Finding the total Harm with sum of FATALITIES and INJURIES by EVTYPE
injuryDataFrame <- ddply(stormData, .(EVTYPE), summarize, TotalHarm = sum(FATALITIES + INJURIES))
injuryDataFrame <- injuryDataFrame[order(injuryDataFrame$TotalHarm, decreasing = T), ]
Top 10 Harm
TopHarm <- injuryDataFrame[1:10, ]
Property Damage: Find the sum of PROPDMG by EVTYPE and PROPDMGEXP.
prop <- ddply(stormData, .(EVTYPE, PROPDMGEXP), summarize, PROPDMG = sum(PROPDMG))
Property Damage: Finding the value of property Damage
prop <- mutate(prop, PropertyDamage = ifelse(toupper(PROPDMGEXP) =='K', PROPDMG*1000, ifelse(toupper(PROPDMGEXP) =='M', PROPDMG*1000000, ifelse(toupper(PROPDMGEXP) == 'B', PROPDMG*1000000000, ifelse(toupper(PROPDMGEXP) == 'H', PROPDMG*100, PROPDMG)))))
Property Damage: Finding the property damage based on event type
prop <- subset(prop, select = c("EVTYPE", "PropertyDamage"))
prop.total <- ddply(prop, .(EVTYPE), summarize, TotalPropDamage = sum(PropertyDamage))
Crop Damage: Sum of the the CROPDMG by EVTYPE and CROPDMGEXP.
crop <- ddply(stormData, .(EVTYPE, CROPDMGEXP), summarize, CROPDMG = sum(CROPDMG))
Crop Damage: Real crop damage based on CROPDMGEXP.
crop <- mutate(crop, CropDamage = ifelse(toupper(CROPDMGEXP) =='K', CROPDMG*1000, ifelse(toupper(CROPDMGEXP) =='M', CROPDMG*1000000, ifelse(toupper(CROPDMGEXP) == 'B', CROPDMG*1000000000, ifelse(toupper(CROPDMGEXP) == 'H', CROPDMG*100, CROPDMG)))))
Crop Damage: Sum of the crop damage by event type
crop <- subset(crop, select = c("EVTYPE", "CropDamage"))
crop.total <- ddply(crop, .(EVTYPE), summarize, TotalCropDamage = sum(CropDamage))
Total Damage : Merging the Property & Crop Damage
damageDataFrame <- merge(prop.total, crop.total, by="EVTYPE")
damageDataFrame <- mutate(damageDataFrame, TotalDamage = TotalPropDamage + TotalCropDamage)
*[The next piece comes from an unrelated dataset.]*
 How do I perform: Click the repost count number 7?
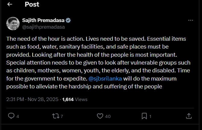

damageDataFrame <- damageDataFrame[order(damageDataFrame$TotalDamage, decreasing = T), ]
Top 10 Damage
TopDamage <- damageDataFrame[1:10, ]
Results 1 . Population Health Casualties This is the result of top 10 harmful types based on the sum of casualties.
TopHarm
## EVTYPE TotalHarm
## 834 TORNADO 96979
## 130 EXCESSIVE HEAT 8428
## 856 TSTM WIND 7461
## 170 FLOOD 7259
## 464 LIGHTNING 6046
## 275 HEAT 3037
## 153 FLASH FLOOD 2755
## 427 ICE STORM 2064
## 760 THUNDERSTORM WIND 1621
## 972 WINTER STORM 1527
totalHarmPlot <- ggplot(TopHarm, aes( EVTYPE,TotalHarm, fill=EVTYPE)) + geom_bar(stat="identity") + xlab("Top 10 events")+ ylab("Total Harm / Fatalties")+ ggtitle("Fatalities due to severe weather events in the U.S from 1950-2011") + theme(axis.text.x=element_text(angle=45,hjust=1))
totalHarmPlot
Most fatalties are caused by tornadoes.
TopDamage
## EVTYPE TotalPropDamage TotalCropDamage TotalDamage
## 170 FLOOD 144657709807 5661968450 150319678257
## 411 HURRICANE/TYPHOON 69305840000 2607872800 71913712800
## 834 TORNADO 56937160779 414953270 57352114049
## 670 STORM SURGE 43323536000 5000 43323541000
## 244 HAIL 15732267543 3025954473 18758222016
## 153 FLASH FLOOD 16140812067 1421317100 17562129167
## 95 DROUGHT 1046106000 13972566000 15018672000
## 402 HURRICANE 11868319010 2741910000 14610229010
## 590 RIVER FLOOD 5118945500 5029459000 10148404500
## 427 ICE STORM 3944927860 5022113500 8967041360
totaldamagePlot <- ggplot(TopDamage, aes( EVTYPE,TotalDamage, fill=EVTYPE)) + geom_bar(stat="identity") + xlab("Top 10 events")+ ylab("Total Economic damage")+ ggtitle("Total Economic damage due to severe weather events in the U.S from 1950-2011") + theme(axis.text.x=element_text(angle=45,hjust=1))
totaldamagePlot
Most damages are caused by flooding.
This is the plot based on the TotalCropDamage
totalcropDamagePlot <- ggplot(TopDamage, aes( EVTYPE,TotalCropDamage, fill=EVTYPE)) + geom_bar(stat="identity") + xlab("Top 10 events")+ ylab("Total Crop Economic damage")+ ggtitle("Total Economic Crop damage due to severe weather events in the U.S from 1950-2011") + theme(axis.text.x=element_text(angle=45,hjust=1))
totalcropDamagePlot
Most Crop Damages are caused by drought.